- _Exercise brief_
Show every line below where "number" appears.

(Stored items)
#####

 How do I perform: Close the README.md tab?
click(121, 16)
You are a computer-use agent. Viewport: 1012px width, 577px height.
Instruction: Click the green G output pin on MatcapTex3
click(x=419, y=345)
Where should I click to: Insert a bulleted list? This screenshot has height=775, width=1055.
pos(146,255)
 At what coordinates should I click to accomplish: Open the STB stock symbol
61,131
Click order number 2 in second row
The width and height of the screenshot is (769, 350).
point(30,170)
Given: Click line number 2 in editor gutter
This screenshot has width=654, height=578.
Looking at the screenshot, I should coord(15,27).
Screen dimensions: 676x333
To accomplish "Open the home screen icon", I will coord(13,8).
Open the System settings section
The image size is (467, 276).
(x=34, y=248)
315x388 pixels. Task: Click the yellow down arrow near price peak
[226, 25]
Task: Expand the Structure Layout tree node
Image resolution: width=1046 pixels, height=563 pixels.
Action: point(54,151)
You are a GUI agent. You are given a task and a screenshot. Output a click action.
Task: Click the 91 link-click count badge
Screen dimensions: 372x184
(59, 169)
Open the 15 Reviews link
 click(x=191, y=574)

#####

- _Output of the task_
Click order number 2 in second row
Given: Click line number 2 in editor gutter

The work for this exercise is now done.